Sonra bir fotoğraf gelip karşımda duruyor. Siyah beyaz bir fotoğrafta Haliç Köprüsü. 25 Kasım 1946. Tan gazetesi yağmasından sonra 1 yıl geçmiş. 

Ağlanacak halimize gülebiliyorsak, mizah gibi önemli bir silahımız varsa, terslikleri, yalanları, riyaları, haksızlığı güldürerek eleştirebiliriz diye düşününce kolları sıvıyorlar. Esat Adil'in evinde Sabahattin Ali, Rıfat Ilgaz, Aziz Nesin işte bunu tartışıyorlar. Marko Paşa doğuyor. Paralar kıt... Türkiye Sosyalist Partisi'ne üye işçilerden toplanan para yetmez elbet.  En az 700 liraya gereksinim vardır. Sabahattin Ali koyar eksiğini. İmece. İşte yukarıda sözünü ettiğimiz 25 Kasım Haliç köprüsü fotoğrafının bir bölümü budur. 

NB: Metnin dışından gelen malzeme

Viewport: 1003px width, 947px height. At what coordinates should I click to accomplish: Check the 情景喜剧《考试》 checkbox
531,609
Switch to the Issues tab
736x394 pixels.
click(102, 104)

Diğeri ise, 6 bin adet sıcak sıcak “Halk İçin Haftalık Siyasi Mizah Gazetesi” Marko Paşa arz-ı endam etmiştir. 2 bini Anadolu'ya gönderilmek üzere paketlenir. Geri kalanı dağıtımcılara. 

O da ne? Hiçbir dağıtımcı dergiyi almak istemiyor. Halbuki anlaşmışlardı. Kimbilir polis mi sıkıştırdı. Kimden korktular? Paralar dergiye dönüştü ve dağıtılması ve satılması gerek..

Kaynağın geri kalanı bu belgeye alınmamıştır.